When Facebook introduced its facial recognition software to users worldwide, it silently enrolled all users in the program without their permission. There is no option in Facebook’s privacy preferences to prevent the collection of biometric data. But in Germany in 2012 Facebook had to promise to forgo using facial recognition software and delete previously used photo tag suggestions after the Germans said it violated EU and German laws by storing data without the express consent of users.
So why is Facebook allowed to do this here?
Is Facebook really our friend? Do we really want our every move to be recorded and used by whatever group is watching us? The Chinese government is building a massive network of hidden cameras and facial recognition software to monitor its citizens in public spaces. The US government wanted to do the same thing. When the Dept. of Homeland Security proposed initiating facial recognition technology in the US, it met such resistance that the program was scrapped. Fine, let Facebook do it.

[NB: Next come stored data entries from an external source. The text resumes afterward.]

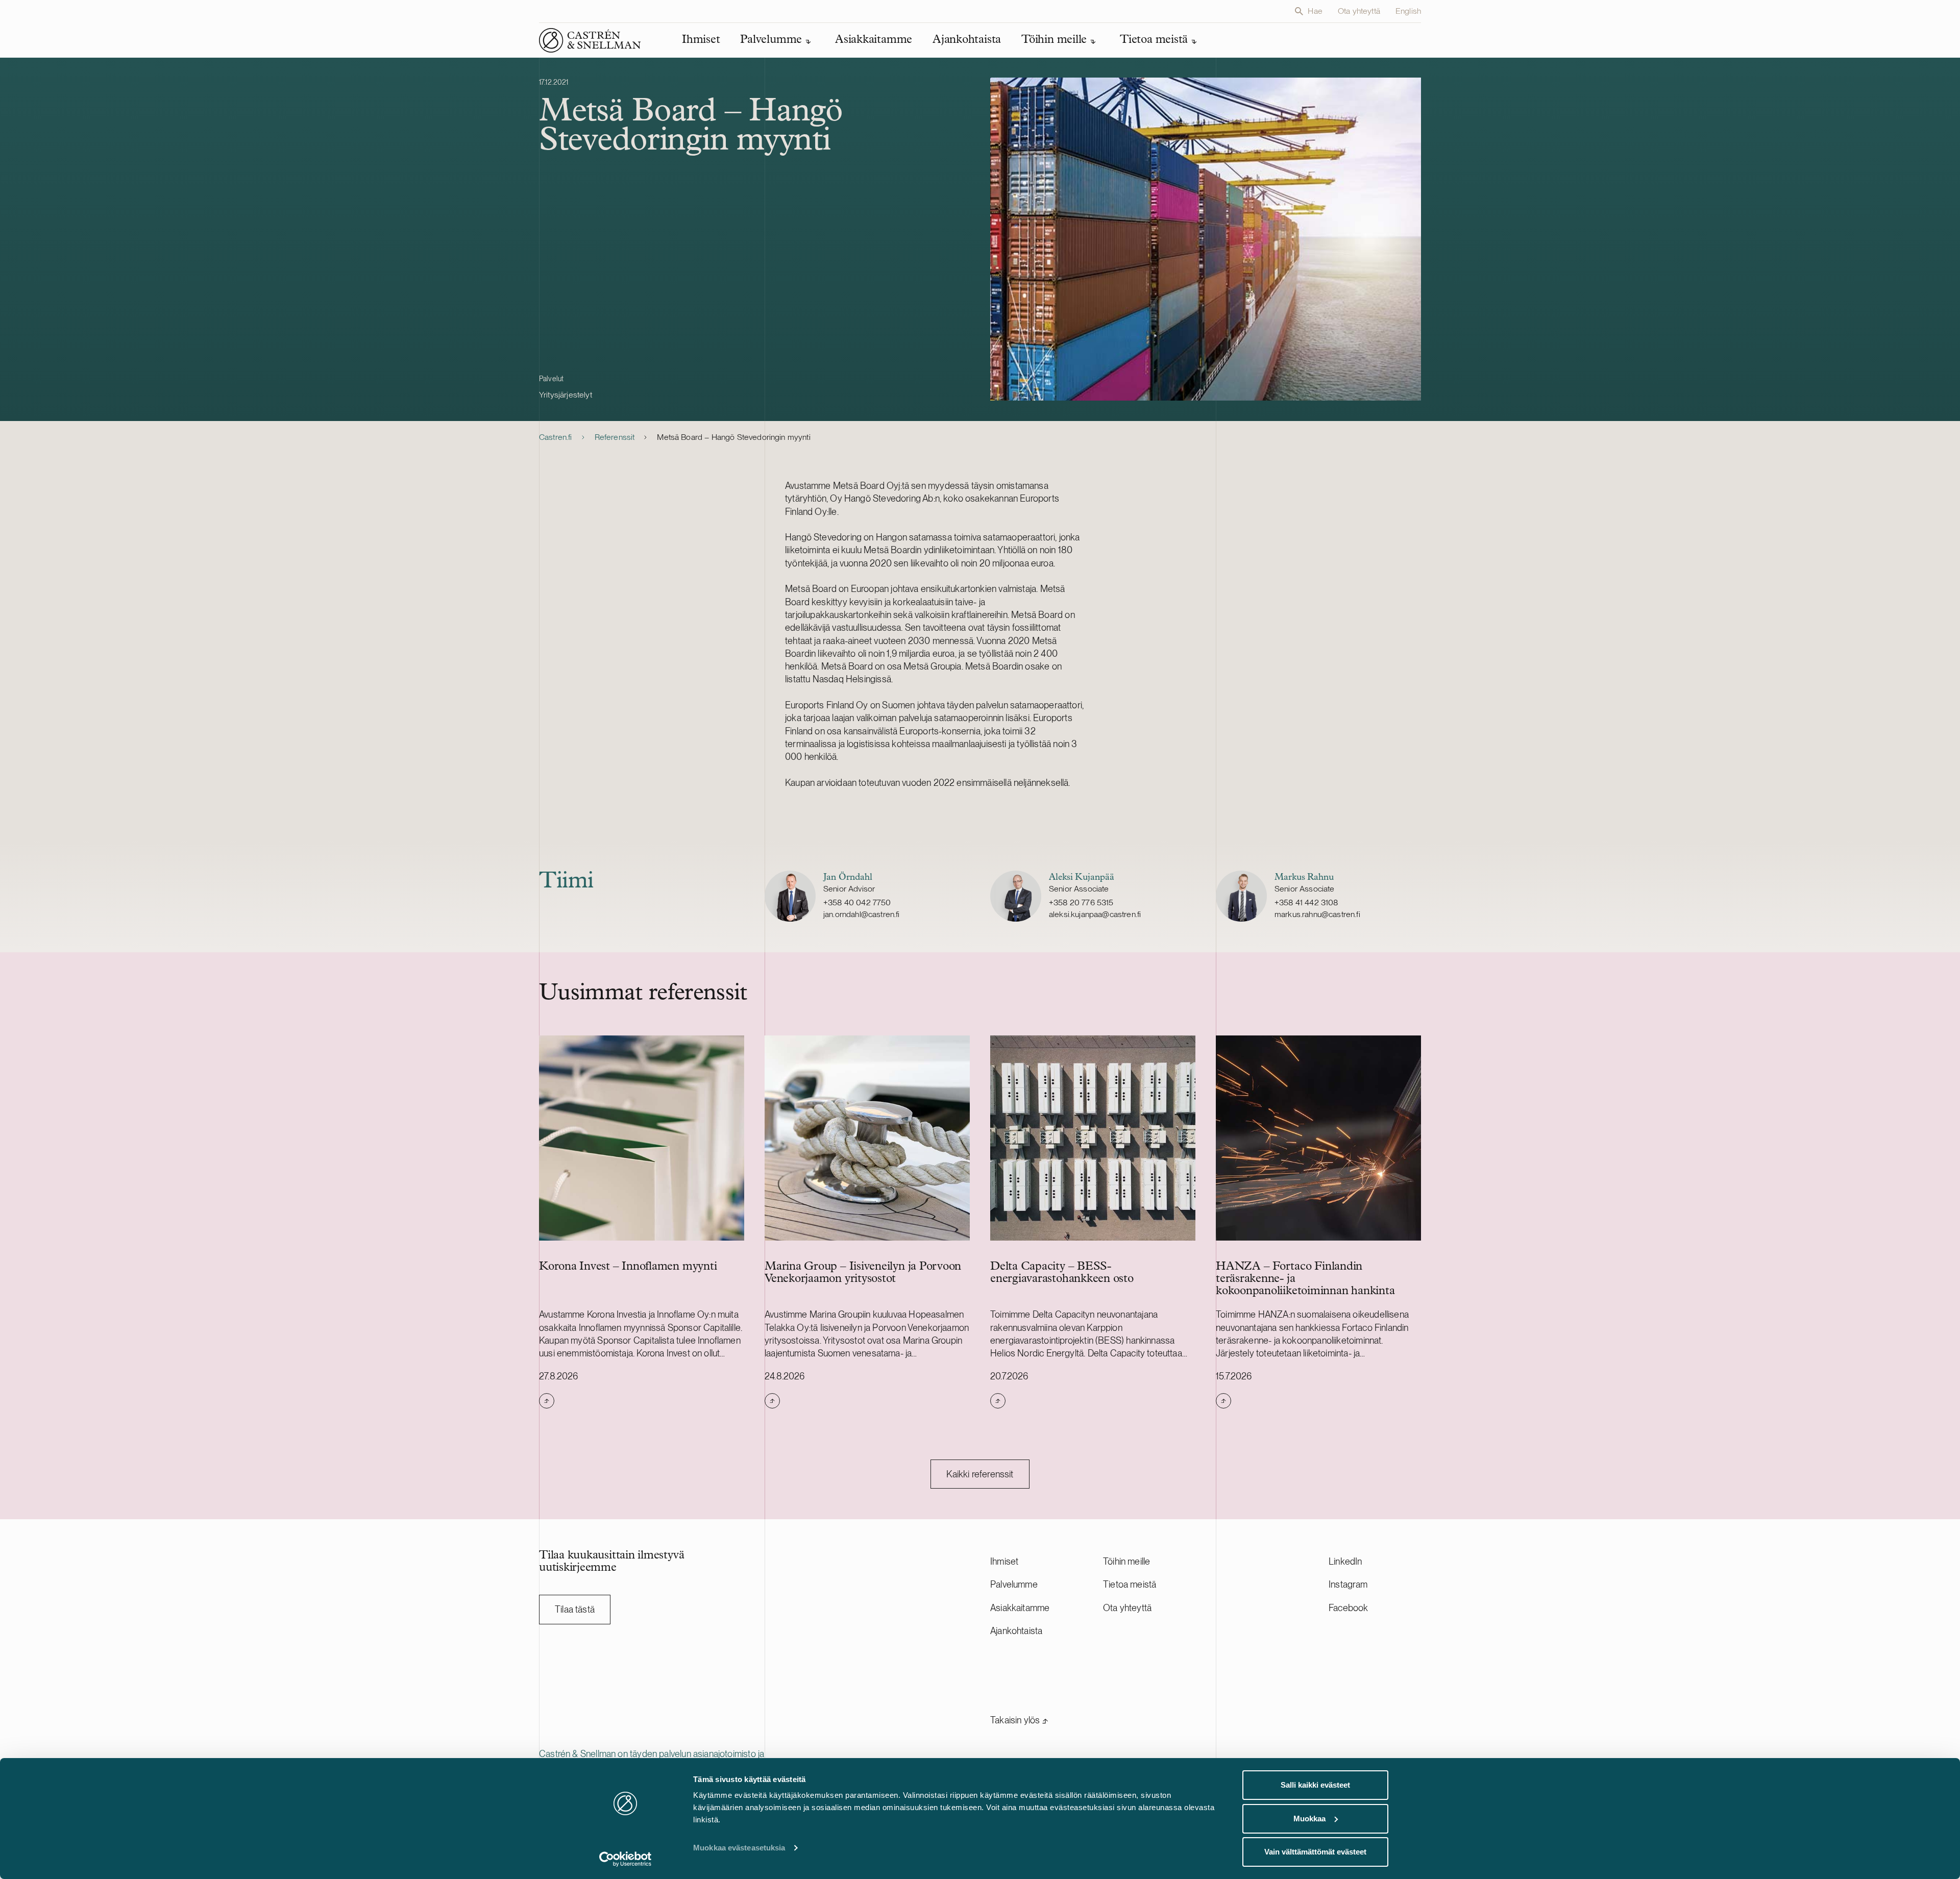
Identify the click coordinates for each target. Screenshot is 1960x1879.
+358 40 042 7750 (857, 902)
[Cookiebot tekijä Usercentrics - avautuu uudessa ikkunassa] (625, 1859)
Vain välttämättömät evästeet (1315, 1851)
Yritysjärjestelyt (565, 395)
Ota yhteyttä (1359, 11)
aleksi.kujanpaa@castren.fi (1095, 914)
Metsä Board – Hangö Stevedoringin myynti (733, 437)
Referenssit (615, 437)
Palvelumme (1014, 1584)
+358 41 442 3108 (1306, 902)
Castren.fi (555, 437)
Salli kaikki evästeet (1315, 1785)
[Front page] (590, 40)
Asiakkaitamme (1019, 1607)
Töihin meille (1126, 1561)
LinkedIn (1345, 1561)
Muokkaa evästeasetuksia (739, 1847)
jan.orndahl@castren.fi (861, 914)
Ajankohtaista (1016, 1630)
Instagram (1348, 1584)
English (1408, 11)
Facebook (1348, 1607)
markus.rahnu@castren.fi (1317, 914)
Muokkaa (1309, 1818)
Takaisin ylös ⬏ (1019, 1720)
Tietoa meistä (1129, 1584)
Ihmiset (1004, 1561)
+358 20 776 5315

In the European Union when a person’s personal data is collected, the parties responsible are required to inform the person who they are, why they collected it and for whom it was collected. Do we not want that here?
“In the digital age, let’s face it, there’s no money in doing the right thing. But as people begin to realize the risks of their posts being used against them, the demand for rights-protecting technologies and policies is growing.”
America, wake up! Let’s get this Social Constitution Network passed to protect our online freedoms as well!